Mientras se desabrochaba la suave armadura que llevaba puesta, Fan Chang Yu se asomó con preocupación para mirar al hombre que estaba de espaldas a ella en la habitación.
Excepto la noche antes de entrar en la capital, incluso cuando compartieron cama, siempre durmieron completamente vestidos. Nunca se había desvestido delante de él a plena luz del día.
Fan Chang Yu se sentía muy incómoda.
Inesperadamente, Xie Zheng, de espaldas a ella, habló como si tuviera ojos en la nuca:
—No te preocupes, no miraré.
Fan Chang Yu sintió una punzada de vergüenza por haber juzgado injustamente su carácter. Retiró la cabeza y comenzó a quitarse la ropa.
Desde detrás del biombo llegó la segunda parte de la tranquila afirmación de Xie Zheng:
—¿Acaso no he visto ya todo lo que hay que ver, tanto lo que se debe ver como lo que no?

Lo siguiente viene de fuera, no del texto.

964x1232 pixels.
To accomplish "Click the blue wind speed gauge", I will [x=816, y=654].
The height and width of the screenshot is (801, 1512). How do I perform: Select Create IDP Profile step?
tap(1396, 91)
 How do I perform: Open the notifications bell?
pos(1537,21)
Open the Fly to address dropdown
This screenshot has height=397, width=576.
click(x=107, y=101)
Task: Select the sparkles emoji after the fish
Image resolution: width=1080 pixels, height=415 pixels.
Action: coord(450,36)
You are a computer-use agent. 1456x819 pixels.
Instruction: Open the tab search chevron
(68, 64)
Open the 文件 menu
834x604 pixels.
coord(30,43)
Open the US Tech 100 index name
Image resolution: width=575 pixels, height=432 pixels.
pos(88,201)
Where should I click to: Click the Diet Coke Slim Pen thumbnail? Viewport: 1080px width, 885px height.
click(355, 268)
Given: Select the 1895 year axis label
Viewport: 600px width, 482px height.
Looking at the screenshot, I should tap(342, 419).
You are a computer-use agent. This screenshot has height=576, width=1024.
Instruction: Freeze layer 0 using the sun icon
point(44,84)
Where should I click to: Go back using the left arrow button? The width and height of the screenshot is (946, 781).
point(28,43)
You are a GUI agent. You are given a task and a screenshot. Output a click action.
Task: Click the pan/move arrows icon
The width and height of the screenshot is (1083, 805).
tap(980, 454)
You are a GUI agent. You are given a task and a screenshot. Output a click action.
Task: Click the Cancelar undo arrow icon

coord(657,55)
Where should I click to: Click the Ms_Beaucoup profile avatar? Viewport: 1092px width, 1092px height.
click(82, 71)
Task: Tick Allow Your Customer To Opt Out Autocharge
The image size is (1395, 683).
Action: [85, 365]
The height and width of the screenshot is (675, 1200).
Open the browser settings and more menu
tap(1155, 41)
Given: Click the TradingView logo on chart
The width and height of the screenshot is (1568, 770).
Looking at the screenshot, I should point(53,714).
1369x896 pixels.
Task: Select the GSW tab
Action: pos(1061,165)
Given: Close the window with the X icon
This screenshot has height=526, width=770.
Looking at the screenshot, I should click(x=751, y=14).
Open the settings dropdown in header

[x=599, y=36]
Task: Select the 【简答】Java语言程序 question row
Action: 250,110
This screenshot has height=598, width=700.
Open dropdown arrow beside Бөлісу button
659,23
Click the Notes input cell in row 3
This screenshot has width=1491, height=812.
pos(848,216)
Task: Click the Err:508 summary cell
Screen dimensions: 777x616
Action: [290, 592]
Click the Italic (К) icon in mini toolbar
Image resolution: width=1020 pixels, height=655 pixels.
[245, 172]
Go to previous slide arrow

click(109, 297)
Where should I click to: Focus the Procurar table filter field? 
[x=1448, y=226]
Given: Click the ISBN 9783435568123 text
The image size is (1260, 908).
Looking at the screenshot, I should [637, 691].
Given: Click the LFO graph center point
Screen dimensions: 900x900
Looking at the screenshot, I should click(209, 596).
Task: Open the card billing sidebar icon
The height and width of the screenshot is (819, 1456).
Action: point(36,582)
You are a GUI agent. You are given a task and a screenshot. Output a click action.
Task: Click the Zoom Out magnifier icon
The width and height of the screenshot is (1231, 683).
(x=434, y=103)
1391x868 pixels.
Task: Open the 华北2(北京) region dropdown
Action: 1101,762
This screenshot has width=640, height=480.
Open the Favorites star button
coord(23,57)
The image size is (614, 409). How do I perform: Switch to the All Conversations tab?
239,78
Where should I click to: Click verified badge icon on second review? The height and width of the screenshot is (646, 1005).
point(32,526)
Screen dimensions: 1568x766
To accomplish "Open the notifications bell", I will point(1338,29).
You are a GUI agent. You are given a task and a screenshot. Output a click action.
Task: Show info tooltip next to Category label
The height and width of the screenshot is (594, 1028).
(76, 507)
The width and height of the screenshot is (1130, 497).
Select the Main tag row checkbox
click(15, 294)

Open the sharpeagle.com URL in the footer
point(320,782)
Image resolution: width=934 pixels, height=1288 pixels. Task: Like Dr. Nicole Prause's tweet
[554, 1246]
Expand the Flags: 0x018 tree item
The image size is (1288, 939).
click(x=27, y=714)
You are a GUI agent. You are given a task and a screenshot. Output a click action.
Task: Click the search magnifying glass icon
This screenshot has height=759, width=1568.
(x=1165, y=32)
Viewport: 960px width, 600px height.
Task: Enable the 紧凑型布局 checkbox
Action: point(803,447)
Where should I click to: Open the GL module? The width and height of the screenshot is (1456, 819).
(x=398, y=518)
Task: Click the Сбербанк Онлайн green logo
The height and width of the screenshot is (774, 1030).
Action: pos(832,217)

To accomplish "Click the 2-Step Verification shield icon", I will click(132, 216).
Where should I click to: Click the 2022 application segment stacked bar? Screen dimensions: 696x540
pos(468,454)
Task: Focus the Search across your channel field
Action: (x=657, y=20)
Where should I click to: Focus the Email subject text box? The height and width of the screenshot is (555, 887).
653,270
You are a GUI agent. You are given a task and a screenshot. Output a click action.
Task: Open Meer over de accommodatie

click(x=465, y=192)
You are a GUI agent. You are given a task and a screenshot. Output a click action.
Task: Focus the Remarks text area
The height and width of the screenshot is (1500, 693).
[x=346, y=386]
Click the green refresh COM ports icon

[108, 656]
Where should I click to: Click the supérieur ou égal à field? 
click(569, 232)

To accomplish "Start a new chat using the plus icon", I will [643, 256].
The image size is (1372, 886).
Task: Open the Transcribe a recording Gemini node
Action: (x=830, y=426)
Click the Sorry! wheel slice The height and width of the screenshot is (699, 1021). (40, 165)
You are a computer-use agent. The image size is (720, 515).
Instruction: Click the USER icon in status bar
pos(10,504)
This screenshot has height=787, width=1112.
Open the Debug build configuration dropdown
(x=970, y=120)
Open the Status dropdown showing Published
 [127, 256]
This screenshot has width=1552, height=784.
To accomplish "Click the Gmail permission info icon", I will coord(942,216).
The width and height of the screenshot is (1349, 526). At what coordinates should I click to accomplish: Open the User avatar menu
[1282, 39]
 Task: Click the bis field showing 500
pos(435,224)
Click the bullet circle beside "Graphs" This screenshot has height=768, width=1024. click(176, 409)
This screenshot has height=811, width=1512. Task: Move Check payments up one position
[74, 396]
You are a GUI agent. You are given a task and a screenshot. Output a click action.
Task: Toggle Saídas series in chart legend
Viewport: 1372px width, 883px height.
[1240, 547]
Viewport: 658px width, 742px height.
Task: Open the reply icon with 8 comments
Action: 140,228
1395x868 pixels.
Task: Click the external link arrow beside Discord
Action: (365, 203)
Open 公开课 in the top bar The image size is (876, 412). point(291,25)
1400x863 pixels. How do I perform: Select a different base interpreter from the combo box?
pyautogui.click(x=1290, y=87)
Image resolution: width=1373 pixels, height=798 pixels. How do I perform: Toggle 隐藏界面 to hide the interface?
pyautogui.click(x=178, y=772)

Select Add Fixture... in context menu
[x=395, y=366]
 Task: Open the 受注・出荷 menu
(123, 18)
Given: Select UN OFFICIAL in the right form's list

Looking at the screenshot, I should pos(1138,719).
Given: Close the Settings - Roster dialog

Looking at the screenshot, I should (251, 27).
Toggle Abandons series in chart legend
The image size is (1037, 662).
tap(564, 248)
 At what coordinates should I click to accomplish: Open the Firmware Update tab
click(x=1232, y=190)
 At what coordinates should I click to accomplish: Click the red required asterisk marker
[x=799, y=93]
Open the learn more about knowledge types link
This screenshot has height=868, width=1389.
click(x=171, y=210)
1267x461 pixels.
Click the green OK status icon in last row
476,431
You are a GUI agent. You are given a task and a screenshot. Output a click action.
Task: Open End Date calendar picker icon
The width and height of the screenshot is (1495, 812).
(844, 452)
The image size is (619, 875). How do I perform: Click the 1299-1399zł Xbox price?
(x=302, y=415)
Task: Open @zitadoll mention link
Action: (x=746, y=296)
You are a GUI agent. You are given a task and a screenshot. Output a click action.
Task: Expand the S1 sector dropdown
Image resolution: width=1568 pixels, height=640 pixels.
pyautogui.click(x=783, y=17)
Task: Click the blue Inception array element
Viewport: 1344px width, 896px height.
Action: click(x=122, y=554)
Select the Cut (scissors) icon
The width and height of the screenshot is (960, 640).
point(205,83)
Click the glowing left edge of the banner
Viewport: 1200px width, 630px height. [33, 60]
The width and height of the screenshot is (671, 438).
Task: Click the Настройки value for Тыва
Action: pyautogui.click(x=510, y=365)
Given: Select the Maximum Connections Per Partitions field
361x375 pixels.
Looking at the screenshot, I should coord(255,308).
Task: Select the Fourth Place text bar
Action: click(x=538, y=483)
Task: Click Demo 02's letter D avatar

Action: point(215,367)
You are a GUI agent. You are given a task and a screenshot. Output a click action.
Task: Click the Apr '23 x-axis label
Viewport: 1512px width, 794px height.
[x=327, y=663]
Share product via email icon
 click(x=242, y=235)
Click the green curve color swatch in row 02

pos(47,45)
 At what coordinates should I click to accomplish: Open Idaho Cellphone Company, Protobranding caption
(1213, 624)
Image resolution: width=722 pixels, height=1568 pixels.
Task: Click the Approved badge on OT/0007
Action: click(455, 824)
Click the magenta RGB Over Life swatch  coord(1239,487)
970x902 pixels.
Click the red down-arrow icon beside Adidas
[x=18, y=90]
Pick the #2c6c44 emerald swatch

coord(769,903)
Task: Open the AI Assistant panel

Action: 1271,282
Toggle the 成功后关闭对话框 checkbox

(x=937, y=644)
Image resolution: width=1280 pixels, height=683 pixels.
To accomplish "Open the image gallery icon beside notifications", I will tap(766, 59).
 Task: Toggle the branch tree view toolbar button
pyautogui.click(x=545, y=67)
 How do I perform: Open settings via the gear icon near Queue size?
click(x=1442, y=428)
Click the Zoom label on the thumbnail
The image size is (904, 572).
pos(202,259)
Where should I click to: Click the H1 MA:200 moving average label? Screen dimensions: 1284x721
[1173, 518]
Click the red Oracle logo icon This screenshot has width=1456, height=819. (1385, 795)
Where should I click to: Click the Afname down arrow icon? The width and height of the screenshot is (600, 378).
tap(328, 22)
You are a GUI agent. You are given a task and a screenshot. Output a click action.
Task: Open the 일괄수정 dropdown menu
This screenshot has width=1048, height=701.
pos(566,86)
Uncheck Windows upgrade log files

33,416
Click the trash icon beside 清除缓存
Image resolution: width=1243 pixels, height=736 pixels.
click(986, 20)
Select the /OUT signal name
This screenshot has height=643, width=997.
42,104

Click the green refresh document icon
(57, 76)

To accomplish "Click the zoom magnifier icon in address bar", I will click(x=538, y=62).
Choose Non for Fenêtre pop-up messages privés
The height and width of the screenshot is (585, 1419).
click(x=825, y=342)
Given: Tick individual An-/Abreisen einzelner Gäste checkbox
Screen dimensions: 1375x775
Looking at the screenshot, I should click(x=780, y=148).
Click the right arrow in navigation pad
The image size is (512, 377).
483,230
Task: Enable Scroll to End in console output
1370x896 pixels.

Las manos de Fan Chang Yu se congelaron mientras desataba su fajín. Sus ojos brillaron peligrosamente mientras agarraba el biombo detrás de ella con una mano. Mientras el biombo de madera crujía bajo su agarre, pronunció cada palabra:
—¡Xie Zheng!
Una risa muy suave llegó desde fuera:
—Solo te estoy tomando el pelo. Date prisa y cámbiate.
Mientras Fan Chang Yu se ponía el uniforme de guardia, volvió a mirar hacia el biombo con el rabillo del ojo, frunciendo el ceño inconscientemente.
Xie Zheng estaba haciendo esto a propósito.
Parecía que no quería que ella hiciera demasiadas preguntas, por lo que cambió deliberadamente de tema de esta manera.
Después de que Fan Chang Yu terminara de cambiarse y saliera, no siguió insistiendo en el tema. Mientras se abrochaba el brazalete en la manga, preguntó:
—¿A quién vas a llevarme a ver?
El uniforme de guardia era de color azul oscuro. Se había recogido todo su largo cabello en un pequeño moño en la parte superior de la cabeza, dejando al descubierto su largo y blanco cuello. Sus rasgos eran naturalmente afilados, lo que le daba un aire único de heroísmo.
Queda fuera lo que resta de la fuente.